(BRIEF):
Transcribe everything in the Triton deployment text from "The [Triton Inference" down to "Loading a Model](#1.3-Loading-a-Model)".

The [Triton Inference Server](https://github.com/triton-inference-server/server/blob/main/README.md#documentation) allows us to deploy our model to the web regardless of cloud provider, and it supports a number of different machine learning frameworks such as TensorFlow and PyTorch.

## Objectives
* Learn how to deploy a model to Triton
  * [1. Deploy TensorFlow Model to Triton Inference Server](#1.-Deploy-TensorFlow-Model-to-Triton-Inference-Server)
      * [1.1 Export a Model](#1.1-Export-a-Model)
      * [1.2 Review exported files](#1.2-Review-exported-files)
      * [1.3 Loading a Model](#1.3-Loading-a-Model)
  * [2. Sent requests for predictions](#2.-Sent-requests-for-predictions)
* Learn how to record deployment metrics
  * [3. Server Metrics](#3.-Server-Metrics)

## 1. Deploy TensorFlow Model to Triton Inference Server

Our Triton server has already been launched to the web and is ready to make requests. First, we need to export the saved TensorFlow model from Lab 2 and generate the config file for Triton Inference Server. NVTabular provides an easy-to-use function, which manages both tasks.

(STORED ROWS):
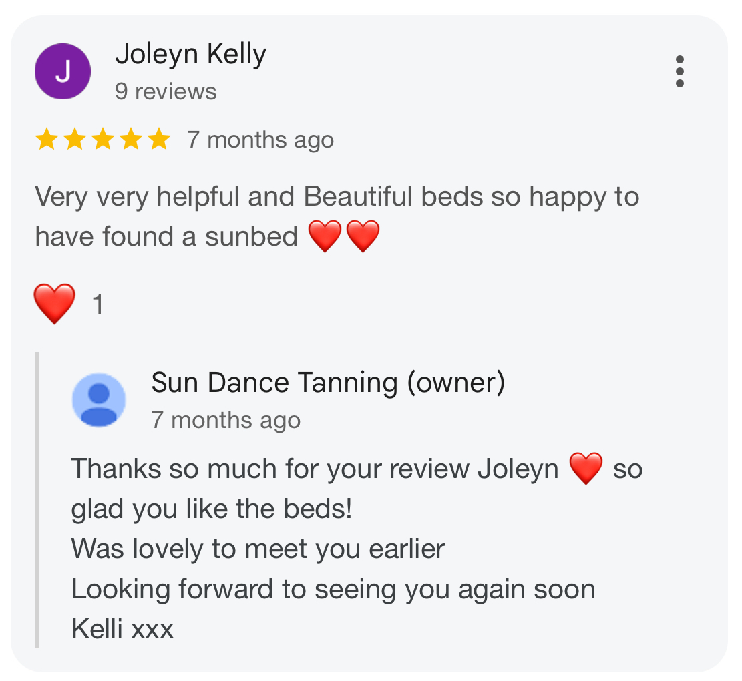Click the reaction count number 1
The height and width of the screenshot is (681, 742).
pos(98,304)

* * *

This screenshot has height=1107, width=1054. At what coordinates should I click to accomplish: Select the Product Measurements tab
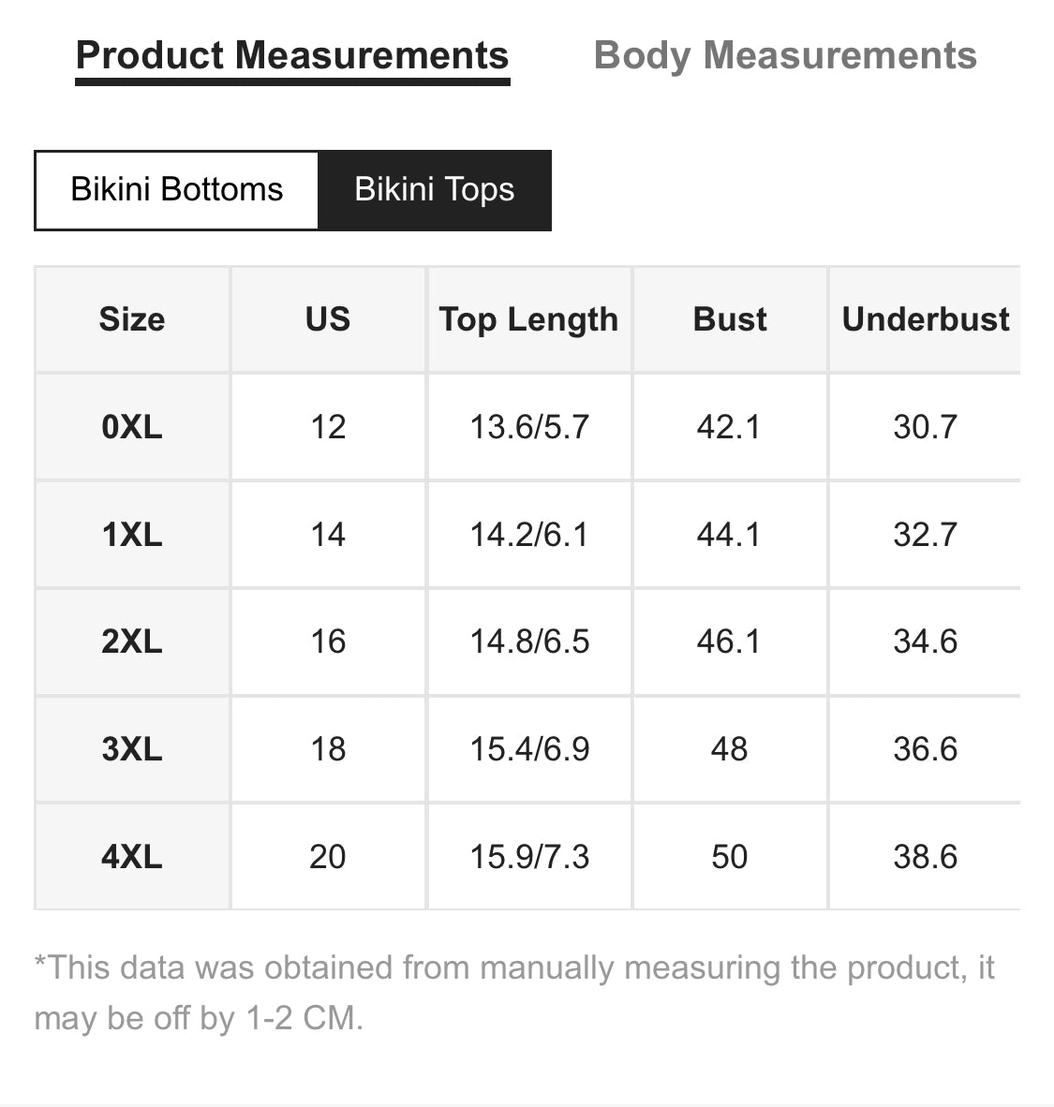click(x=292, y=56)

(ANSWER FOR THE TASK):
The [Triton Inference Server](https://github.com/triton-inference-server/server/blob/main/README.md#documentation) allows us to deploy our model to the web regardless of cloud provider, and it supports a number of different machine learning frameworks such as TensorFlow and PyTorch.

## Objectives
* Learn how to deploy a model to Triton
  * [1. Deploy TensorFlow Model to Triton Inference Server](#1.-Deploy-TensorFlow-Model-to-Triton-Inference-Server)
      * [1.1 Export a Model](#1.1-Export-a-Model)
      * [1.2 Review exported files](#1.2-Review-exported-files)
      * [1.3 Loading a Model](#1.3-Loading-a-Model)